This is an automated email from the ASF dual-hosted git repository.
gangwu pushed a commit to branch main
in repository https://gitbox.apache.org/repos/asf/orc.git
The following commit(s) were added to refs/heads/main by this push:
new b98d0e21f ORC-1969: [C++] Support async I/O prefetch of next stripe
b98d0e21f is described below
commit b98d0e21f73b9ce91cc5ee270d7a8f127f19d708
Author: Gang Wu <[email protected]>
AuthorDate: Mon Aug 11 15:56:53 2025 +0800
ORC-1969: [C++] Support async I/O prefetch of next stripe
### What changes were proposed in this pull request?
Add a reader option to support prefetch next stripe automatically.
### Why are the changes needed?
The C++ reader has added two functions (preBuffer and releaseBuffer) to
support manual async I/O prefetch. This is not easy to use since it requires
manual control of I/O operations.
### How was this patch tested?
Added test cases to verify that async prefetch is triggered and worked as
expected.
### Was this patch authored or co-authored using generative AI tooling?
No.
Closes #2353 from wgtmac/async_prefetch.
Authored-by: Gang Wu <[email protected]>
Signed-off-by: Gang Wu <[email protected]>
---
c++/include/orc/Reader.hh | 10 +++
c++/src/Options.hh | 13 ++++
c++/src/Reader.cc | 132 +++++++++++++++++++-----------------
c++/src/Reader.hh | 8 +++
c++/test/TestReader.cc | 168 ++++++++++++++++++++++++++++++++++++++++++++++
5 files changed, 270 insertions(+), 61 deletions(-)

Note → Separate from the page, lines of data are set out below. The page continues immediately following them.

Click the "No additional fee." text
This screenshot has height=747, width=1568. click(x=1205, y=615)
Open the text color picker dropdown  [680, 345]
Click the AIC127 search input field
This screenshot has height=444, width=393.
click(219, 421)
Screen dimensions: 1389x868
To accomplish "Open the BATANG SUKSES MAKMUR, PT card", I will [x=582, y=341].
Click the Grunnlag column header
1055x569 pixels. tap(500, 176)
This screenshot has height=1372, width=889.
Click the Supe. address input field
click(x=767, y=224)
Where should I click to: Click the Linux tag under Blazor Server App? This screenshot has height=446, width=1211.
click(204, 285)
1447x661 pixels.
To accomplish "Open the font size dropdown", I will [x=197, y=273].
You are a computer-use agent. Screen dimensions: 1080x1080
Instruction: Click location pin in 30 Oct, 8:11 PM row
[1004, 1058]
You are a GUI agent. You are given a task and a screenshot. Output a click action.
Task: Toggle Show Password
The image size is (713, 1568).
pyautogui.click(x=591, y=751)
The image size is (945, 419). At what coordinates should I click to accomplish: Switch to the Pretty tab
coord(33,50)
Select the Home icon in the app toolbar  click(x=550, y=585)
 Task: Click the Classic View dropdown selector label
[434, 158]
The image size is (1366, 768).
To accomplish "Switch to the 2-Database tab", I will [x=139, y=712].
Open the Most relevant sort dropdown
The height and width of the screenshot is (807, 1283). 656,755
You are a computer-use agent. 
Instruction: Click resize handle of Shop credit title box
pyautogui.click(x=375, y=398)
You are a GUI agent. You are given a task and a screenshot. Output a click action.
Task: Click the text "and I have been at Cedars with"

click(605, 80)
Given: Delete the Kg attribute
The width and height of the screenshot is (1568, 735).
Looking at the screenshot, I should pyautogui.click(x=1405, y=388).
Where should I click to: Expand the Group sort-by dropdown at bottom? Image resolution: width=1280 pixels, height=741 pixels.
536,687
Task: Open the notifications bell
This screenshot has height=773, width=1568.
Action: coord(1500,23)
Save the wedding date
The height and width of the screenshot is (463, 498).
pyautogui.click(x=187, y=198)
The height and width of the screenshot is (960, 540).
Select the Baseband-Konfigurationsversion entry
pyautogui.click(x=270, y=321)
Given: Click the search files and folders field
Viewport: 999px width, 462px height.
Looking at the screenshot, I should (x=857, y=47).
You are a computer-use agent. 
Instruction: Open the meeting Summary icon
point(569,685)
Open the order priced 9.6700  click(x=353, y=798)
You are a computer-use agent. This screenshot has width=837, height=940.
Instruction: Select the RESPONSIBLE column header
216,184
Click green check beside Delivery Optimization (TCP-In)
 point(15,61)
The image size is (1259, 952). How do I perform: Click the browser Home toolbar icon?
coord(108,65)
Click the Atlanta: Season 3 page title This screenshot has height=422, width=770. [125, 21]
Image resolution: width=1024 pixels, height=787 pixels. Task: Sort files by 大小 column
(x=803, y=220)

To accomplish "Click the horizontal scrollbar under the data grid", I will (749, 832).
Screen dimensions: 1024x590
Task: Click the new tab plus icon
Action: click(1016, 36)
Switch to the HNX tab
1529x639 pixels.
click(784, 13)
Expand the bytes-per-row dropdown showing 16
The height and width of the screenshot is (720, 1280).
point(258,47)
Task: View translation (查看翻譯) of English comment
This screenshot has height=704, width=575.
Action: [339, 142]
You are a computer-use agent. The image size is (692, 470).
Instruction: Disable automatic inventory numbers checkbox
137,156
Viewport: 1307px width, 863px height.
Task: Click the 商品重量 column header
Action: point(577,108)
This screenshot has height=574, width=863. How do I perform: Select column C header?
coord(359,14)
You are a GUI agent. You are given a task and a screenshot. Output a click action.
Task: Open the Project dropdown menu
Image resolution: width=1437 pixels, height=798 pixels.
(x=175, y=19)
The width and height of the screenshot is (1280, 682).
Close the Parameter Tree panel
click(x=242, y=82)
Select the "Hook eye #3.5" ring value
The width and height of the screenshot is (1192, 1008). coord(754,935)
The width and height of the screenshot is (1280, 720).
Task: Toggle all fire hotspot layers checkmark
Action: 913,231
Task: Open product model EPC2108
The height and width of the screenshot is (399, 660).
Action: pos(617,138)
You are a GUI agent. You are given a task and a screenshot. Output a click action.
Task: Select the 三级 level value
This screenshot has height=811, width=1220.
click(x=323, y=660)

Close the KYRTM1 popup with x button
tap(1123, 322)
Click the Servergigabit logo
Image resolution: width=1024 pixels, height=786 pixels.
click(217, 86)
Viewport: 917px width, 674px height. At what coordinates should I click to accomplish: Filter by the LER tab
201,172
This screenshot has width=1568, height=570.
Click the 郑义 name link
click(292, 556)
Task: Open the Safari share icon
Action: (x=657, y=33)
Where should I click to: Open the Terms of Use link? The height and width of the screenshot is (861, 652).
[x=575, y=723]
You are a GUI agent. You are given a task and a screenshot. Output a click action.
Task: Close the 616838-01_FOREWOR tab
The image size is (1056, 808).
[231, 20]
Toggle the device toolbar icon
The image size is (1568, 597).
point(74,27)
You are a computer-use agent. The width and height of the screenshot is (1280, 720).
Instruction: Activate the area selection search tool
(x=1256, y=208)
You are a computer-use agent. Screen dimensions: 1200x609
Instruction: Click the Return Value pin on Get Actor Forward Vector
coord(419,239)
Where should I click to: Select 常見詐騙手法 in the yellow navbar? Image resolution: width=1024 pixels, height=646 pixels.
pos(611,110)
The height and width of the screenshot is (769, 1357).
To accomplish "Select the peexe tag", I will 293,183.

diff --git a/c++/include/orc/Reader.hh b/c++/include/orc/Reader.hh
index e9f420f11..46b3c3983 100644
--- a/c++/include/orc/Reader.hh
+++ b/c++/include/orc/Reader.hh
@@ -388,6 +388,16 @@ namespace orc {
* Whether reader throws or returns null when value overflows for schema
evolution.
*/
bool getThrowOnSchemaEvolutionOverflow() const;
+
+ /**
+ * Set whether to enable async I/O prefetch of next stripe.
+ */
+ RowReaderOptions& setEnableAsyncPrefetch(bool enable);
+
+ /**
+ * Whether to enable async I/O prefetch of next stripe.
+ */
+ bool getEnableAsyncPrefetch() const;
};
class RowReader;
diff --git a/c++/src/Options.hh b/c++/src/Options.hh
index 0a4bd56d8..2dca5e7f5 100644
--- a/c++/src/Options.hh
+++ b/c++/src/Options.hh
@@ -25,6 +25,7 @@
#include "io/Cache.hh"
+#include <iostream>
#include <limits>
namespace orc {
@@ -153,6 +154,7 @@ namespace orc {
bool useTightNumericVector;
std::shared_ptr<Type> readType;
bool throwOnSchemaEvolutionOverflow;
+ bool enableAsyncPrefetch;
RowReaderOptionsPrivate() {
selection = ColumnSelection_NONE;
@@ -164,6 +166,7 @@ namespace orc {
readerTimezone = "GMT";
useTightNumericVector = false;
throwOnSchemaEvolutionOverflow = false;
+ enableAsyncPrefetch = false;
}
};
@@ -338,6 +341,16 @@ namespace orc {
std::shared_ptr<Type>& RowReaderOptions::getReadType() const {
return privateBits_->readType;
}
+
+ RowReaderOptions& RowReaderOptions::setEnableAsyncPrefetch(bool enable) {
+ privateBits_->enableAsyncPrefetch = enable;
+ return *this;
+ }
+
+ bool RowReaderOptions::getEnableAsyncPrefetch() const {
+ return privateBits_->enableAsyncPrefetch;
+ }
+
} // namespace orc
#endif
diff --git a/c++/src/Reader.cc b/c++/src/Reader.cc
index 349ae1b40..c571fb5d6 100644
--- a/c++/src/Reader.cc
+++ b/c++/src/Reader.cc
@@ -251,6 +251,7 @@ namespace orc {
contents_(contents),
throwOnHive11DecimalOverflow_(opts.getThrowOnHive11DecimalOverflow()),
forcedScaleOnHive11Decimal_(opts.getForcedScaleOnHive11Decimal()),
+ enableAsyncPrefetch_(opts.getEnableAsyncPrefetch()),
footer_(contents_->footer.get()),
firstRowOfStripe_(*contents_->pool, 0),
enableEncodedBlock_(opts.getEnableLazyDecoding()),
@@ -541,6 +542,43 @@ namespace orc {
return result;
}
+ std::vector<ReadRange> extractReadRangesForStripe(uint64_t stripeIndex,
+ const
proto::StripeInformation& stripeInfo,
+ const proto::StripeFooter&
stripeFooter,
+ const std::vector<bool>&
selectedColumns) {
+ std::vector<ReadRange> ranges;
+
+ uint64_t stripeFooterStart =
+ stripeInfo.offset() + stripeInfo.index_length() +
stripeInfo.data_length();
+ uint64_t offset = stripeInfo.offset();
+
+ for (int i = 0; i < stripeFooter.streams_size(); i++) {
+ const proto::Stream& stream = stripeFooter.streams(i);
+ if (offset + stream.length() > stripeFooterStart) {
+ std::stringstream msg;
+ msg << "Malformed stream meta at stream index " << i << " in stripe "
<< stripeIndex
+ << ": streamOffset=" << offset << ", streamLength=" <<
stream.length()
+ << ", stripeOffset=" << stripeInfo.offset()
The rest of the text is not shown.